— SOURCE DOCUMENT —

--- BEGIN ---

UCL Energy Institute


Ayooluwa Adewole

Thesis title: Rural solar off-grid energy and consumers’ needs in Nigeria

Primary supervisor: Michelle Shipworth
Secondary supervisor: Xavier Lemaire

Start date: September 2017
End date: March 2023

Despite the progress that has been made in using renewable sources such as solar energy to power rural communities around the world, over one billion people in rural areas still lack access to electricity, and it is increasingly evident that the progress made falls short of what is necessary to meet the SDG objective by 2030. One of the major challenges to be tackled in meeting the objective is unlocking investment by consumers into smaller scale renewables since these usually have higher upfront costs compared to fossil fuel fired generation solutions. From the literature, it is also evident that gaps exist in assessing the importance of flexible decentralised payments in attracting reliable low-income customers to using distributed renewable energy solutions. My research aims to examine the role of decentralised transactions alongside the social and economic incentives of community members in rural areas to participate in decentralised renewable energy markets.


Ayooluwa is an energy economist with interests in renewable energy. With a background in Economics, He obtained an M.Sc. in Energy Economics and Policy from University of Surrey with Distinction in 2015. Before commencing His PhD at UCL, He previously worked as a researcher at the MacArthur Foundation Funded, Centre for Petroleum, Energy Economics and Law, University of Ibadan, Nigeria. As an ORACLE Certified Database Administrator, He contributed to building the first online open database on Nigerian Energy Data. He is currently a Doctoral researcher at the Energy Institute of the University College London, focusing on rural consumers of solar energy in Nigeria. 



  • One of the lead country contributors on Nigeria in the report tilted: Renewables Global Status Report 2017 -  Published by the Renewable Energy Policy Network for the 21st Century (REN21), Paris, France. Available at https://goo.gl/RA5qaN.
  • Contributor to case study on Lagos Nigeria in the report titled: Renewable Energy and Energy Efficiency in Developing Countries: Contributions to Reducing Global Emissions 2017 – Published by the United Nations Environment Programme. Available at https://goo.gl/nPKrSD.

--- END ---

— TASK SET —
(a) Check each statement against the UCL Energy Institute profile of Ayooluwa Adewole: (i) the thesis end date is March 2023; (ii) the M.Sc. in Energy Economics and Policy came from the University of Ibadan; (iii) Michelle Shipworth is the secondary supervisor. Answer yes or no for each, and quote the words of the profile that decide it.
(b) Extend the UCL Energy Institute profile of Ayooluwa Adewole past its last entry, the contribution to the case study on Lagos, Nigeria.

— DATASET SECTION —
--- BEGIN ---

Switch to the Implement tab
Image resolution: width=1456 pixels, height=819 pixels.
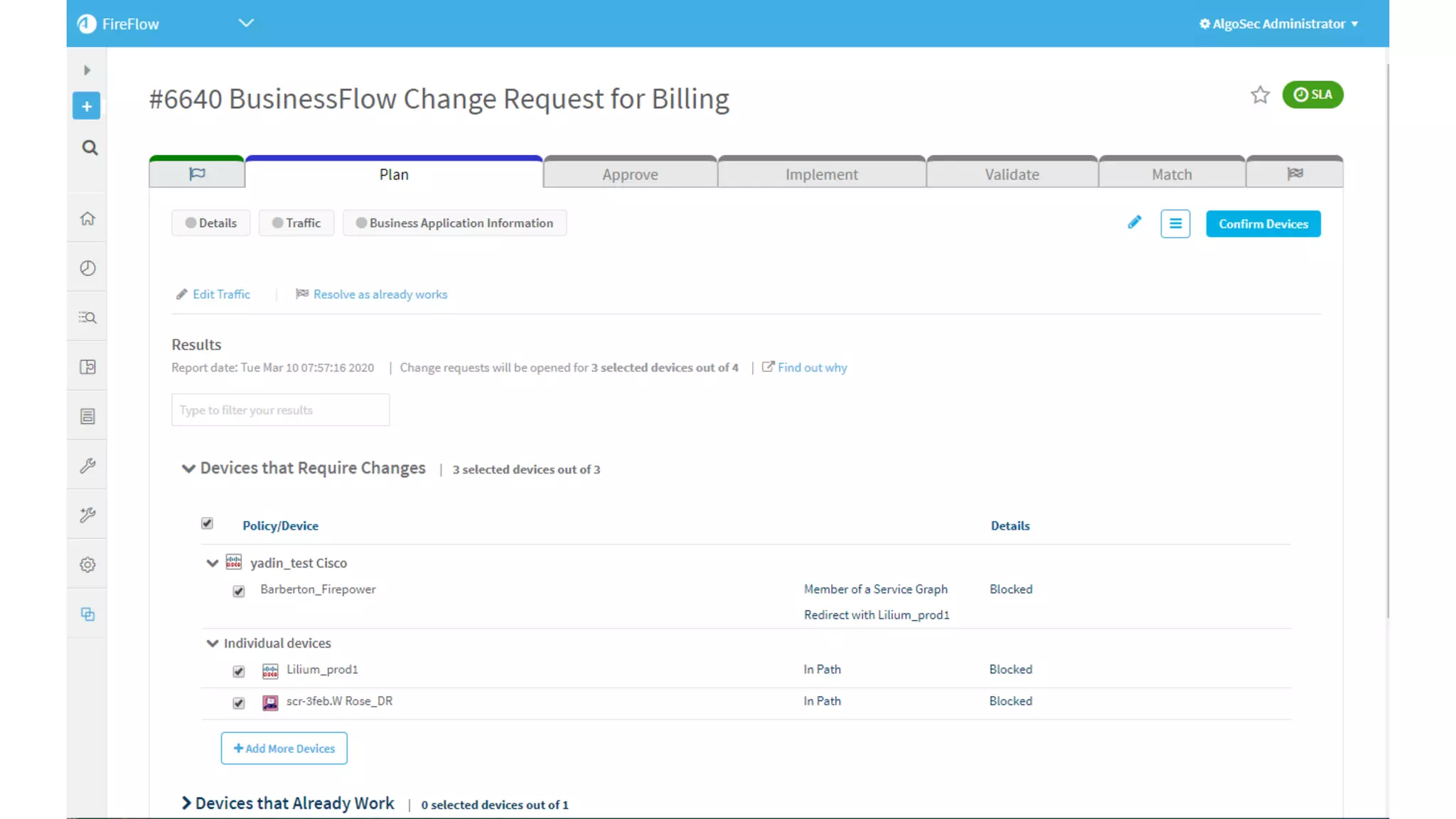(821, 174)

--- END ---

— ANSWERS GIVEN —
(a)
(i) Yes: "End date: March 2023"
(ii) No: "obtained an M.Sc. in Energy Economics and Policy from University of Surrey with Distinction in 2015"
(iii) No: "Secondary supervisor: Xavier Lemaire"

(b)
  • Adenikinju, A., Adeyemi, D. and A. Adewole (2016). “Oil Output and Economic Growth in Nigeria: A Time-Varying Analysis, In A. Adenikinju, A. Jerome and O. Ogunkola, The Quest for Development: Essays in Honour of Professor Akin Iwayemi at 70, pp. 389-425
  • Ikedi. C, and Adewole, A. (2016). Effects of the North American Oil & Gas Developments on the Nigerian Economy”. Online Conference Proceedings of the 34th United States Association for Energy Economics (USAEE)/IAEE North American Conference. Available at:  https://goo.gl/n1c0EF
  • Adenikinju A, and Adewole A. (2016). Impact of The Lifting of Iranian Oil Sanctions On Nigeria. NAEE Energy Forum. 4th Edition. Edited and provided research input for the publication titled: The ILARN Guidebook on Federal Parastatals, Agencies, Commissions and Tribunals in Nigeria. 4th and 5th Editions, written by the International Legal and Allied Research Network (ILARN). Available online at: https://goo.gl/d0gIxA.
  • Edited and provided research input for the Biography of Alhaji Abdullahi Ibrahim, CON, SAN titled; Abdullahi Ibrahim, CON, SAN. A Life Shared, written by Professor Akinseye George SAN.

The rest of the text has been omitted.